Exercise: As f(t) \in \mathbb{Z}[t] varies over the polynomials of degree 2, show thatd(SF_f) can be made both arbitrarily large (less than 1) and arbitrarily small (while greater than 0).  Is it the case that

\{d(SF_f) : f(t) \in \mathbb{Z}[t] \text{ of degree } 2\}

is dense in [0,1]?

Exercise: When f(t) \in \mathbb{Z}[t] is of degree 2, what are the possible values of \# X(p^2)?
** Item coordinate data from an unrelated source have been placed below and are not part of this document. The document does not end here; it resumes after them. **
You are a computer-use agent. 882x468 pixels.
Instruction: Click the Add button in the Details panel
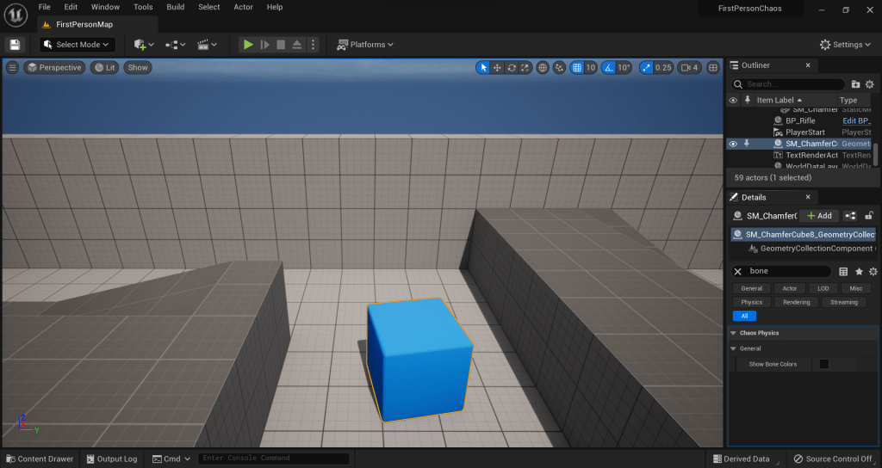click(818, 216)
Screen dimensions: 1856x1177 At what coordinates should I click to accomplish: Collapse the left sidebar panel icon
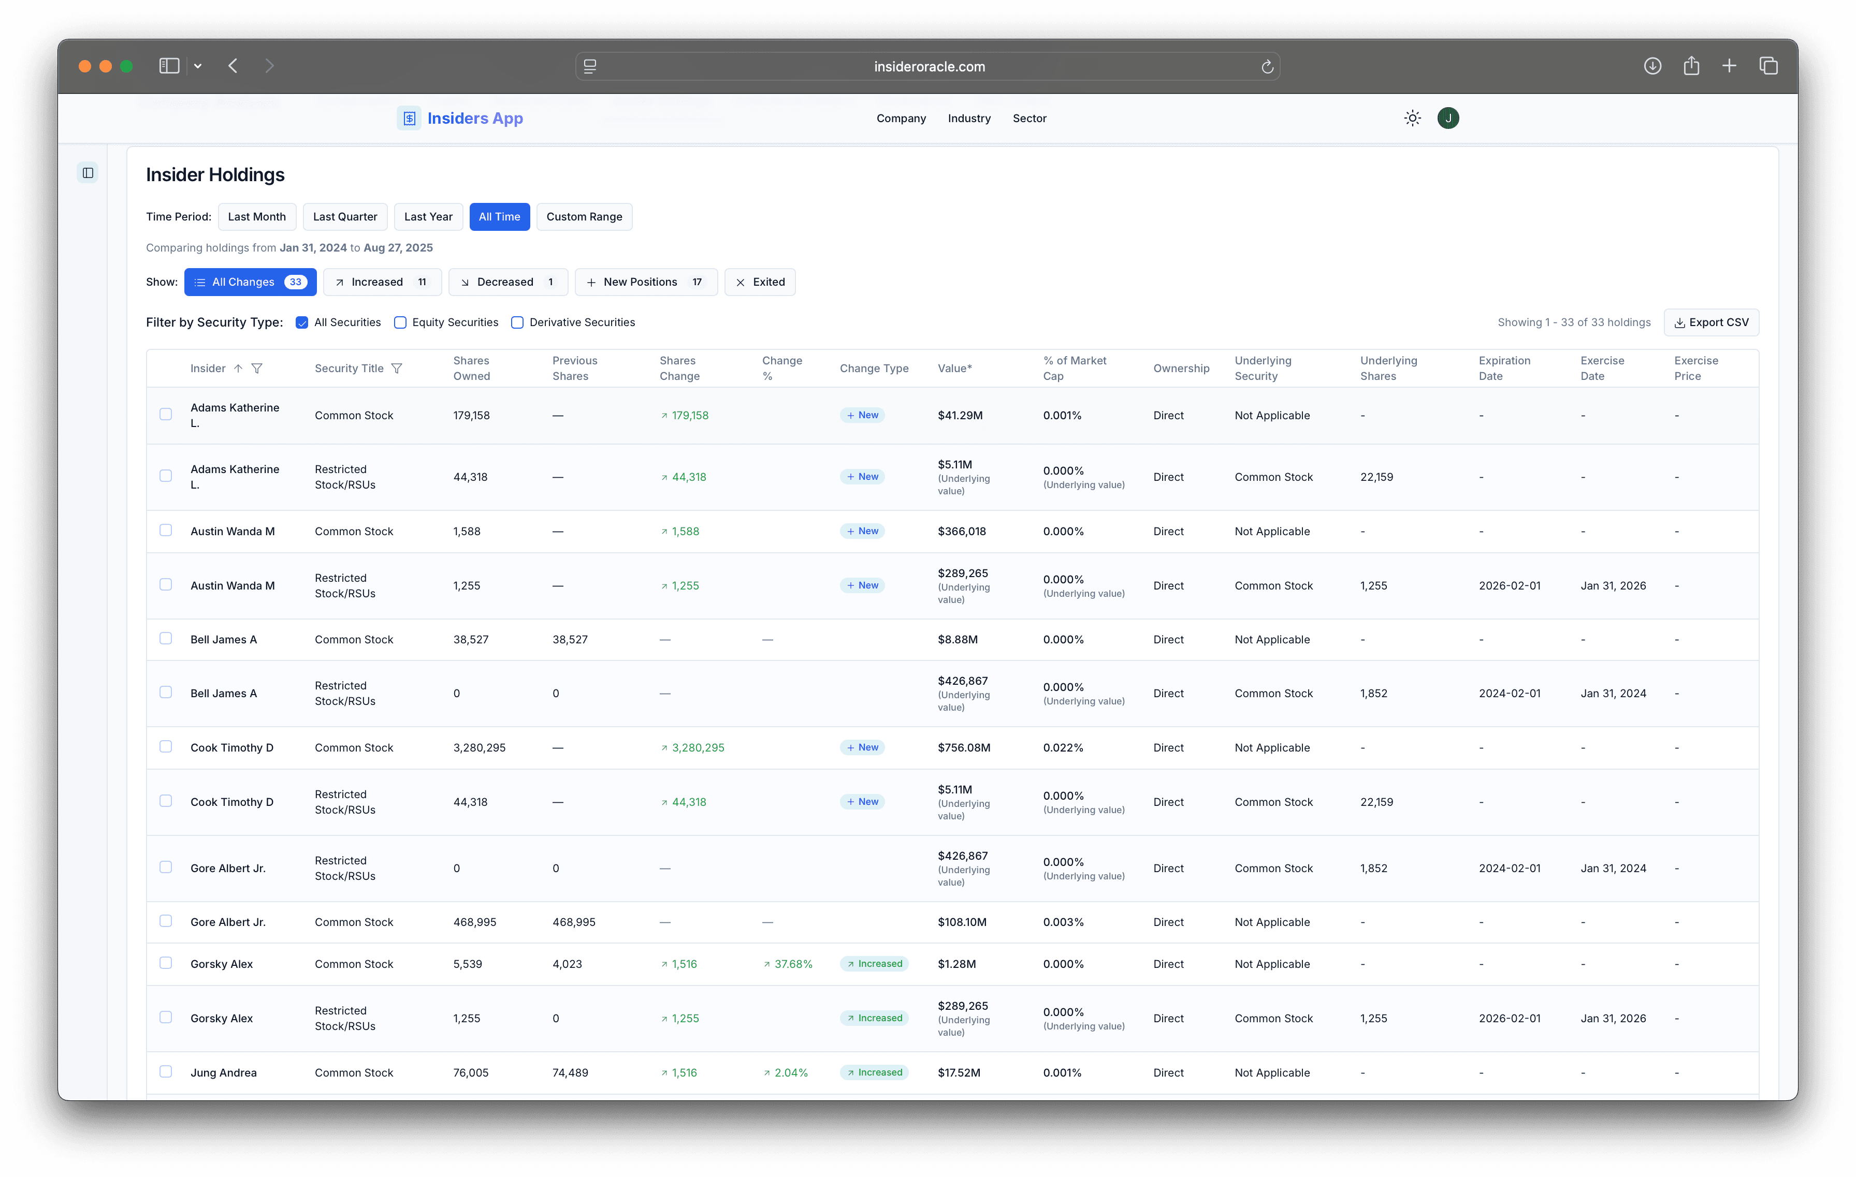click(x=88, y=173)
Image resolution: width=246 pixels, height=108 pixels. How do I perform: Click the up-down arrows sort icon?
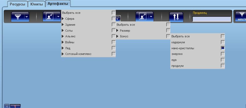coord(176,17)
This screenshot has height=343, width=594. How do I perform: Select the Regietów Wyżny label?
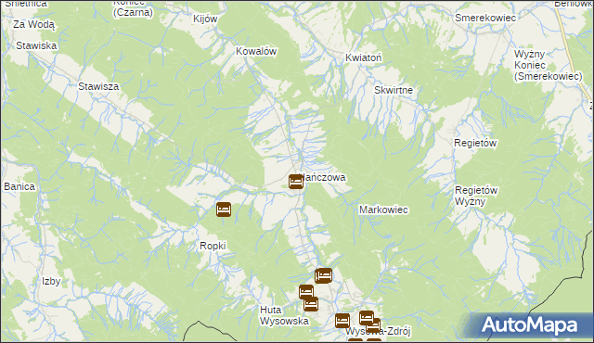pos(476,196)
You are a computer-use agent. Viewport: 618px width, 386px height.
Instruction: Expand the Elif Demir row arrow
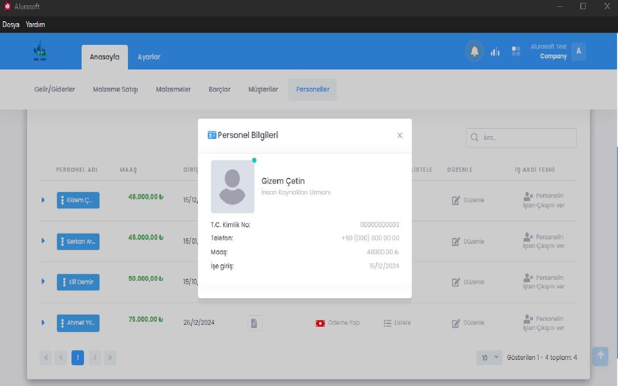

Give necessary and sufficient conditions for each to occur.  (Take care in the case p=2.)

Exercise: Complete the proof of Theorem 1 in the case f \equiv 1 \mod 4, using the fact that


Exercise: What is the bound on \tau(n) which follows from the observation

\sqrt{n^2-2} =[n-1,\overline{1,n-2,2(n-1)}]

for n \geq 2 (i.e. that f(t):=t^2-2 admits a uniform root)?  (This exceeds the bound which we established at the end of Part II.)